Real-world use case: An AI agent catches a NullReferenceException via breakpoint_wait. Instead of making 3 separate calls to get the stack trace, variables, and exception details, it calls exception_get_context once. The response shows that users is an empty list and the code called .First() without checking — the agent immediately identifies the fix: use .FirstOrDefault() with a null check.


Breakpoint Notifications

In addition to polling with breakpoint_wait, the debugger sends push notifications via MCP when breakpoints and tracepoints are hit.
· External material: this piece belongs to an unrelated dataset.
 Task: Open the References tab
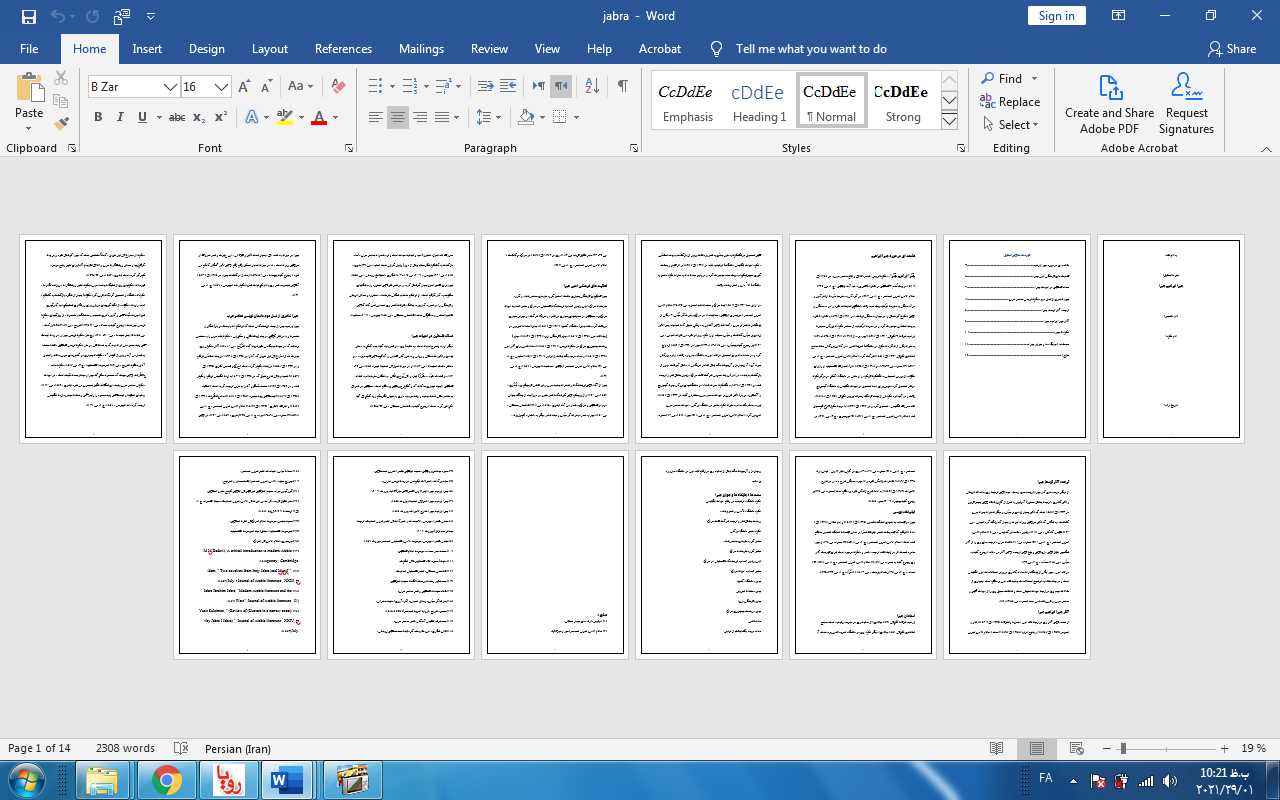(x=343, y=48)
This enables event-driven debugging workflows.

Notification Method

Method: debugger/breakpointHit

This notification is sent whenever:

  • A blocking breakpoint is hit (execution pauses)
  • A tracepoint is hit (execution continues)
  • An exception breakpoint is triggered

Notification Format

{
"method": "debugger/breakpointHit",
"params": {
"breakpointId": "bp-550e8400-e29b-41d4-a716-446655440000",
"type": "blocking",
"location": {
"file": "/app/Services/UserService.cs",
"line": 42,
"column": 8,
"functionName": "GetUser",
"moduleName": "MyApp.dll"
},
"threadId": 5,
"timestamp": "2024-01-15T10:30:45.123Z",
"hitCount": 1,
"logMessage": null,
"exceptionInfo": null
}
}

Type Field

ValueDescription
blockingRegular breakpoint — execution is paused
tracepointTracepoint — execution continues, notification only

Exception Info (when applicable)

For exception breakpoints, the notification includes exception details:

{
"exceptionInfo": {
"type": "System.NullReferenceException",
"message": "Object reference not set to an instance of an object.",
"isFirstChance": true,
"stackTrace": " at MyApp.Services.UserService.GetUser(String userId)..."
}
}

Using Notifications vs. breakpoint_wait

ApproachUse Case
breakpoint_waitSimple workflows — set breakpoint, wait for hit, inspect
NotificationsComplex workflows — multiple breakpoints, tracepoints, event-driven agents

Both work together: breakpoint_wait still returns when a breakpoint is hit, AND a notification is sent. Use whichever fits your workflow.